15 . The igniter ( 20 ) of claim 1 wherein said shell gap ( 30 ) has a shell gap width (w s ) extending form said shell ( 36 ) to said insulator ( 32 ) and said shell gap width (w s ) is greatest at said shell lower end ( 92 ) and said filler material ( 40 ) is disposed in said shell gap ( 30 ) at said shell lower end ( 92 ).
16 . The igniter ( 20 ) of claim 1 wherein said shell ( 36 ) is spaced from said insulator ( 32 ) at said shell upper end ( 44 ) to present said shell gap ( 30 ) and said filler material ( 40 ) includes a resin molded around said shell gap ( 30 ).

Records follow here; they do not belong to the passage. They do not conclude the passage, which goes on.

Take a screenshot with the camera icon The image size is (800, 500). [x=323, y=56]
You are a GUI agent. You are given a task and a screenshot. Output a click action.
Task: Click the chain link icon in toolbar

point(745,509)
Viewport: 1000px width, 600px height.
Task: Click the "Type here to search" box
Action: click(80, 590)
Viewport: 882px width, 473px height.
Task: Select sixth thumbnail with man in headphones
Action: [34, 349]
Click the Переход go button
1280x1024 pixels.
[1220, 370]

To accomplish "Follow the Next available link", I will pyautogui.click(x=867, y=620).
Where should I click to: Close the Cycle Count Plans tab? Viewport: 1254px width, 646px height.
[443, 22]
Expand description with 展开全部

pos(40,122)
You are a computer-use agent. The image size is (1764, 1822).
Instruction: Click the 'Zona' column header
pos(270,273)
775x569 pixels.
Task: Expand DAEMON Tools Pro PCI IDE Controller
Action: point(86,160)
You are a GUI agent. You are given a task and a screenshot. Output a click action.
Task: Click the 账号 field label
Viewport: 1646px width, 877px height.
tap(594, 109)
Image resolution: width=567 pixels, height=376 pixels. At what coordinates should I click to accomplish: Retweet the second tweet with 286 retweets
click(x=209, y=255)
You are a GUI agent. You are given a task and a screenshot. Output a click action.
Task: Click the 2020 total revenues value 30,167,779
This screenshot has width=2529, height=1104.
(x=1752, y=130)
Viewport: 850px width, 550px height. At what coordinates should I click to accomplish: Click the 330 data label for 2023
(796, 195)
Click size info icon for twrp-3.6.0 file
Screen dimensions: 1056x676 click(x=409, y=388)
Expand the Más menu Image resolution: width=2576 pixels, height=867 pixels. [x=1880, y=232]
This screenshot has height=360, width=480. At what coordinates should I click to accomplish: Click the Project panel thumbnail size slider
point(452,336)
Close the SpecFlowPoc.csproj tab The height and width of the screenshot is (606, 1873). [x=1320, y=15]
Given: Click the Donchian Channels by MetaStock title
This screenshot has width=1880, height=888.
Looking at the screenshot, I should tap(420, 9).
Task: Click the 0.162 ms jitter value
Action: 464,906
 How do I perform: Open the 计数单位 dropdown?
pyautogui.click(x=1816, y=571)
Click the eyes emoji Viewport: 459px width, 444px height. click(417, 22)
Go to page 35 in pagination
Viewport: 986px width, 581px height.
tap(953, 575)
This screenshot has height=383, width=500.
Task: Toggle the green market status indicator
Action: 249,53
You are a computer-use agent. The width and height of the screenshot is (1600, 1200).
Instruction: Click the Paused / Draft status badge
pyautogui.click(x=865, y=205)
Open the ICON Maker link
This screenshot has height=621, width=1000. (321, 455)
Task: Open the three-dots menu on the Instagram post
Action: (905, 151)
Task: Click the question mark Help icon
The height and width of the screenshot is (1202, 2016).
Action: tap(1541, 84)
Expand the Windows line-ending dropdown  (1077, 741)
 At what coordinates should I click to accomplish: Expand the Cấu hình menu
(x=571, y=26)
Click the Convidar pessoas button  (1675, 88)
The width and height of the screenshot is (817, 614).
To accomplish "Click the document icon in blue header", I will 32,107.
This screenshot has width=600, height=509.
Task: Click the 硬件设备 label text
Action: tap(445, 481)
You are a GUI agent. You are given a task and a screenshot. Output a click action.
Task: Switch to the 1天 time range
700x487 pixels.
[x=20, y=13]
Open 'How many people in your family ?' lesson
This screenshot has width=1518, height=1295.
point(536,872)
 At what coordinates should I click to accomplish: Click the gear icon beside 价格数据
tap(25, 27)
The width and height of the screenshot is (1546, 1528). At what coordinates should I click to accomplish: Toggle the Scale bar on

17 . A corona ignition system for providing a radio frequency electric field to ionize a portion of a fuel-air mixture and provide a corona discharge ( 24 ) in a combustion chamber ( 26 ) of an internal combustion engine, comprising:
a cylinder block ( 46 ) and a cylinder head ( 48 ) and a piston ( 50 ) providing a combustion chamber ( 26 ) therebetween, a mixture of fuel and air provided in said combustion chamber ( 26 ), an igniter ( 20 ) disposed in said cylinder head ( 48 ) and extending transversely into said combustion chamber ( 26 ) for receiving a high radio frequency voltage and emitting a radio frequency electric field to ionize a portion of the fuel-air mixture and form said corona discharge ( 24 ), said igniter ( 20 ) including a central electrode ( 22 ) formed of an electrically conductive material for receiving a high radio frequency voltage and emitting a radio frequency electric field to ionize a fuel-air mixture and provide said corona discharge ( 24 ), said central electrode ( 22 ) extending from an electrode terminal end ( 52 ) receiving the high radio frequency voltage to an electrode firing end ( 54 ) emitting the radio frequency electric filed, an insulator ( 32 ) formed of an electrically insulating material disposed around said central electrode ( 22 ) and extending longitudinally from an insulator upper end ( 60 ) past said electrode terminal end ( 52 ) to an insulator nose end ( 62 ), said insulator ( 32 ) being spaced from said central electrode ( 22 ) at said insulator nose end ( 62 ) to provide an electrode gap ( 28 ) therebetween, a shell ( 36 ) formed of an electrically conductive metal material disposed around said insulator ( 32 ) and extending longitudinally from a shell upper end ( 44 ) to a shell lower end ( 92 ), said shell ( 36 ) being spaced from said insulator ( 32 ) along at least one of said shell ends ( 44 , 92 ) to provide a shell gap ( 30 ) therebetween, a filler material ( 40 ) extending continuously across at least one of said gaps ( 28 , 30 ) for preventing corona discharge ( 24 ) in said gap ( 28 , 30 ).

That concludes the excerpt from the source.